Understand how much these codegen-specific fusions contribute to TorchInductor’s overall performance gains, compared to other optimizations like scheduling and inlining.
Questions:
How can I disable codegen fusions entirely so that TorchInductor generates one kernel per node/operation instead of fusing multiple ops? (Are there any flags?)
How much do these codegen-specific fusions contribute to TorchInductor’s overall performance? (Were codegen fusions part of the “fusion” performance speedups reported in the PyTorch 2.0 paper?)
Thanks for the response! I think I may not have framed my question clearly before, so let me clarify.
I’ve already disabled scheduler fusions (e.g., via can_fuse and related heuristics) and also disabled inlining optimizations.
However, I’m noticing that even with scheduler fusions disabled, some generated kernels still contain multiple operations.
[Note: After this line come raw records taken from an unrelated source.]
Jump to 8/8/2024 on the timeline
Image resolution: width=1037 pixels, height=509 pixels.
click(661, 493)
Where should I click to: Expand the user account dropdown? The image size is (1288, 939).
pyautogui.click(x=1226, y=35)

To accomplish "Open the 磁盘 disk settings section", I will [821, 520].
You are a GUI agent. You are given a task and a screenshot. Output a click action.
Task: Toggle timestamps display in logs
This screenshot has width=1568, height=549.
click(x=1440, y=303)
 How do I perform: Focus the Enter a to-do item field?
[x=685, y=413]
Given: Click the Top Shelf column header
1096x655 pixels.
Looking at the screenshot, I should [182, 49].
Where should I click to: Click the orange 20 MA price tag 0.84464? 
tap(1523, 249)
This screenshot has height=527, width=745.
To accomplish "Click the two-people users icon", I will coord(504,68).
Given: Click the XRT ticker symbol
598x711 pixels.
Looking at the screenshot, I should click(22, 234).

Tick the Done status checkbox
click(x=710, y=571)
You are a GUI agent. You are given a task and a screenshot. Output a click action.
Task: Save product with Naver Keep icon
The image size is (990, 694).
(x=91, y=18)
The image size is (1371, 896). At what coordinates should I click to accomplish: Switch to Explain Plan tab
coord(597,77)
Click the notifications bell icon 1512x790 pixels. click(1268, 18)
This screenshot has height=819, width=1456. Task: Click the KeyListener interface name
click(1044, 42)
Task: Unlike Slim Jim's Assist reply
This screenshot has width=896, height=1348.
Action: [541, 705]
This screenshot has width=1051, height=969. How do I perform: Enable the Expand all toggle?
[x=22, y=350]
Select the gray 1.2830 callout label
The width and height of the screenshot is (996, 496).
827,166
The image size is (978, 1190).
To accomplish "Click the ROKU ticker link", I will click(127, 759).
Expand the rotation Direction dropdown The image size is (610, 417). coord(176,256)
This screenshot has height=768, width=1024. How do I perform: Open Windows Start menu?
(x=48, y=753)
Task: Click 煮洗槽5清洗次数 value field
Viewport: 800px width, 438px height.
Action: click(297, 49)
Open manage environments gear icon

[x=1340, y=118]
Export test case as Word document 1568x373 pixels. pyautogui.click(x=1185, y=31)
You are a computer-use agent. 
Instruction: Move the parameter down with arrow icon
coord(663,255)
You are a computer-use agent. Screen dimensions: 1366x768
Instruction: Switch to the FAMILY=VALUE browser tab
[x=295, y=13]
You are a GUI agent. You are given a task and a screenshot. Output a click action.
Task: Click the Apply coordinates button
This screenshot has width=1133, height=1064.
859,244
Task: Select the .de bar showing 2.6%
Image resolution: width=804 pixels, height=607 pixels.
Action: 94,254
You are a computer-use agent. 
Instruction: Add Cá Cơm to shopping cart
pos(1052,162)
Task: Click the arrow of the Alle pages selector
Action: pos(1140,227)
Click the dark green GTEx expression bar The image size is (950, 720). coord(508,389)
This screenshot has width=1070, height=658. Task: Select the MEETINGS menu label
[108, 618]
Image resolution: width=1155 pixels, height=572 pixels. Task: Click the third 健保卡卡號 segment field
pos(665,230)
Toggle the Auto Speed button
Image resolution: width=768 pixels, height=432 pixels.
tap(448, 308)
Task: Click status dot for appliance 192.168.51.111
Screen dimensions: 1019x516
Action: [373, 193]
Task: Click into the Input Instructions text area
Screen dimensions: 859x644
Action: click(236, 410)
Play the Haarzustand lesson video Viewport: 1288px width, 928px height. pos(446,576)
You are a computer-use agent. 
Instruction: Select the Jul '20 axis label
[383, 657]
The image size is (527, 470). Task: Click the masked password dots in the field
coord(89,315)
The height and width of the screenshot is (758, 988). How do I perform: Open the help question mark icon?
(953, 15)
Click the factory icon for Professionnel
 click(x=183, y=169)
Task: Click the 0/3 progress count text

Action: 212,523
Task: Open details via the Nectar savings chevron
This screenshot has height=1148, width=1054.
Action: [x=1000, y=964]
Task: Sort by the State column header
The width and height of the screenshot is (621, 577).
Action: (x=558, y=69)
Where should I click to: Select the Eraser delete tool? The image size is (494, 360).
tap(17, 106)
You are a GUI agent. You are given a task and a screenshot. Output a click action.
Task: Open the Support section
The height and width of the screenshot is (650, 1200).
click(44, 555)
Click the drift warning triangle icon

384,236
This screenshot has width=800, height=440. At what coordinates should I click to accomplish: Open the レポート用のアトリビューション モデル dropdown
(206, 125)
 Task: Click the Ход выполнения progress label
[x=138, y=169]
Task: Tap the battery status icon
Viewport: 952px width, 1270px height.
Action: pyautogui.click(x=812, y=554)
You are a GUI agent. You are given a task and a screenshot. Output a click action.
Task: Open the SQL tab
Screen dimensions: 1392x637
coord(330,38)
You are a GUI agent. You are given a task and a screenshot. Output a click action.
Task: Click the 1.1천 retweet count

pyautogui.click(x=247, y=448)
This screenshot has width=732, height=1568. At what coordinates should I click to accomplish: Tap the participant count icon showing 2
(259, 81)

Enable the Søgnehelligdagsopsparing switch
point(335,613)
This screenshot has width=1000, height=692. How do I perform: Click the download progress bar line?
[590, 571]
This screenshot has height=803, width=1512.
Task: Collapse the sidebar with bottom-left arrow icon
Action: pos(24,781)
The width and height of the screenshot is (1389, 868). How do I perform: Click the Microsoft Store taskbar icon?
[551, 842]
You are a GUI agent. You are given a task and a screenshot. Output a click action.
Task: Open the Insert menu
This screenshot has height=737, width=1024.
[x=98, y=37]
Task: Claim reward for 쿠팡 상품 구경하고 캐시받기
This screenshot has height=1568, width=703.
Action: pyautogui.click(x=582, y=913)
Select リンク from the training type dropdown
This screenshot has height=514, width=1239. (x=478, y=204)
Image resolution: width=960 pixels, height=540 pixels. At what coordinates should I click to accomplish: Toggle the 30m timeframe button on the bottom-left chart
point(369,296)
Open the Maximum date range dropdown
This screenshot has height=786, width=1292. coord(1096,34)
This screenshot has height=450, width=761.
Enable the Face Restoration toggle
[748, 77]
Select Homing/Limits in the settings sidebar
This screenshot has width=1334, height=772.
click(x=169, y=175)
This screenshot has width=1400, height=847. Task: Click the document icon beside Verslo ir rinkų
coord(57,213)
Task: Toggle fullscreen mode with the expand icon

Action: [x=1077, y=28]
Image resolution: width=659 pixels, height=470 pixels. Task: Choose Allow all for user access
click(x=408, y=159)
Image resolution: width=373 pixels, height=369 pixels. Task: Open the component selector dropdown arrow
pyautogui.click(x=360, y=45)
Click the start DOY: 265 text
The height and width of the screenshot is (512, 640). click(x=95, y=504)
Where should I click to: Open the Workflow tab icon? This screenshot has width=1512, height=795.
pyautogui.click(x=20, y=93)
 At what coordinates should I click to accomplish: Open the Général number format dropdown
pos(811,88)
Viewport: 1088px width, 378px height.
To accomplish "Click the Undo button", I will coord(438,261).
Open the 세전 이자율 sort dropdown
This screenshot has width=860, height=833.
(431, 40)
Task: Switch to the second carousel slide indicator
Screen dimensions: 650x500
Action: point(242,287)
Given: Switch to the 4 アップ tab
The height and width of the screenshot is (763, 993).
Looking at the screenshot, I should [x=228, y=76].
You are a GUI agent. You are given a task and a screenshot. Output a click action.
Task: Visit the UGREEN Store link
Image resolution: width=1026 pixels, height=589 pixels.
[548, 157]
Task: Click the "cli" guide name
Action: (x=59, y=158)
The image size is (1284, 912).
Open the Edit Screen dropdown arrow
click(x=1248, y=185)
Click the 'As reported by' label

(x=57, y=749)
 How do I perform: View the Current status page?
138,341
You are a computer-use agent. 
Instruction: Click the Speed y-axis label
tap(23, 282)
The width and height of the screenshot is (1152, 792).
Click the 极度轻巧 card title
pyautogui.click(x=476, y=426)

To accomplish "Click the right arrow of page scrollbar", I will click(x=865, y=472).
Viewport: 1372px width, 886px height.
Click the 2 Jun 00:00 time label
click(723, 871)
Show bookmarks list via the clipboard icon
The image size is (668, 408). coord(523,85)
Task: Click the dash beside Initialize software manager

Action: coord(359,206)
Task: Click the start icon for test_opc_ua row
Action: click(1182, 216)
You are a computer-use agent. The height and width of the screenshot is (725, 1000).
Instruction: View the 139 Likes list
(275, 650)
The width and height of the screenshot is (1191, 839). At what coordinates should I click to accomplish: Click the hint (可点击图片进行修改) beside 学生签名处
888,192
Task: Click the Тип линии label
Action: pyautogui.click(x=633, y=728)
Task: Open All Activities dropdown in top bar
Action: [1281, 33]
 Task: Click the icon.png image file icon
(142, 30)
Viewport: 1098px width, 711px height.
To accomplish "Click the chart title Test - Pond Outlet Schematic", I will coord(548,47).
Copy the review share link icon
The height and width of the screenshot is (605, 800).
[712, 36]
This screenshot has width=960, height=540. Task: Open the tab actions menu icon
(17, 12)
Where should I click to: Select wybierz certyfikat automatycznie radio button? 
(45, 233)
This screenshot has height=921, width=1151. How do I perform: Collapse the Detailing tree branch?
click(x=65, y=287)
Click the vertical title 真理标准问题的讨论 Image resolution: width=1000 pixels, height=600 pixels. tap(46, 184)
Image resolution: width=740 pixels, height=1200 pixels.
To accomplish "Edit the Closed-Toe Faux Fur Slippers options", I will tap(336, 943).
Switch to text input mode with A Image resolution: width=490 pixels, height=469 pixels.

E.g. in the output_code.py file I still see a function called cpp_fused__native_batch_norm_legit_no_training_add_relu_3, this suggests that multiple ops (batch_norm, max_pool2d, relu) are still being fused inside the generated C++ kernel, even though I’ve disabled all scheduler fusions.
I’m trying to quantify the contribution of each optimization stage in TorchInductor — to understand their individual impact on TorchInductor’s performance.
So I wanted to confirm a couple of things:
Are there fusions/optimizations happening in torch/_inductor/codegen/cpp.py or triton.py that are separate from scheduler fusions? Can I get down to one OP per Kernel?
In the PyTorch 2.0 paper, were these potential fusions included when reporting the performance speedups?
If that fixes it then those weren’t fusions, it is just a quirk of how the C++ backend does function boundaries to avoid creating a new omp for blocks. For C++ a fusion would produce a single loop, while that would produce two.